The Commissioner of Central Excise, Rajkot vide common order dated 26-7-2007 in respect of both the show cause notices confirmed the demand along with interest and penalty upholding the allegations made in the show cause notices. Against which, the appellant preferred the appeal before the Tribunal. By the impugned order, to the extent cement and steel are used in the construction of jetty and port building are concerned, the Tribunal held that the same are not eligible inputs used in providing output service and accordingly confirmed the demand on this account. The said order of the Tribunal has been challenged in the present Tax Appeal.

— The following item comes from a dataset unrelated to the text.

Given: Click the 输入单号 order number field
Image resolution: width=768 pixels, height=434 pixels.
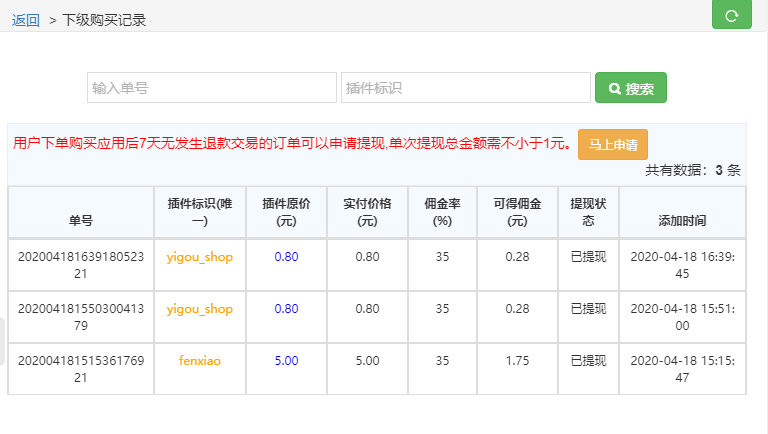Looking at the screenshot, I should coord(212,88).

This Tax Appeal has been admitted on 22-1-2009 on the following substantial question of law :
“Whether on the facts and in the circumstances of the case, the Tribunal was justified in law in rejecting the claim of the assessee in light of the provisions of Rule 2(k) of the Cenvat Credit Rules, 2004?”
 
Appellant’s contention:- They have heard Mr. Hardik Modh, learned counsel for the appellant. The learned Counsel for the appellant submitted that the appellant is not manufacturer and, therefore, the provisions of Explanation 2 of Rule 2(k) would be applicable only to the factory and manufacturer. The appellant is neither having any factory nor he is manufacturer. The appellant is a service provider of port.
 
Respondent’s contention:-  Mr. Y.N. Ravani, learned counsel for the Revenue has placed reliance on the decision of the Larger Bench of the Tribunal in Vandana Global Limitedv. Commissioner of Central Excise, Raipur, 2010 (253)E.L.T.440. They have carefully gone through the decision of the Larger Bench of the Tribunal. They do not find that amendment made in Cenvat Credit Rules, 2004 which come into force on 7-7-2009 was clarificatory amendment as there is nothing to suggest in the Amending Act that amendment made in Explanation 2 was clarificatory in nature. Wherever the Legislature wants to clarify the provision, it clearly mentions intention in the notification itself and seeks to clarify existing provision. Even, if the new provision is added then it will be new amendment and cannot be treated to be clarification of particular thing or goods and/or input and as such, the amendment could operate only prospectively. In their opinion, the view taken by the Tribunal is based on conjectures and surmises as the Larger Bench of the Tribunal used the expression that intention behind amendment was to clarify. The coverage under the input from where this intention has been gathered by the Tribunal has not been mentioned in the judgment. There is no material to support that there was any legislative intent to clarify any existing provision. For the same reason, as mentioned above, the decision of the Apex Court in Sangam Spinners Limitedv. Union of Indiaand Others, reported in (2011) 11 SCC 408 = 2011 (266)E.L.T.145 (S.C.)would not be applicable to the facts of the instant case.
Mr. Ravani has also vehemently urged that since jetty was constructed by the appellant through the contractor and construction of jetty is exempted and, therefore, input credit would not be available to the appellant as construction of jetty is exempted service. The argument though attractive cannot be accepted. The jetty is constructed by the appellant by purchasing iron, cement, grid, etc., which are used in construction of jetty. The contractor has constructed jetty. There are two methods, one is that the appellant would have given entire contract to the contractor for making jetty by giving material on his end and then make the payment, the other method was that the appellant would have provided material to the contractor and labour contract would have been given. The appellant claims that he has provided cement, steel, etc., for which he was entitled for input credit and, therefore, in our opinion, the appellant was entitled for input credit and it cannot be treated that since construction of jetty was exempted, the appellant would not be entitled for input credit. The view taken contrary by the Tribunal deserves to be set aside.
 
Reasoning of judgment:- Before deciding the question, they deem it appropriate to extract Rule 2(k) and 2(l) of the Cenvat Credit Rules, 2004.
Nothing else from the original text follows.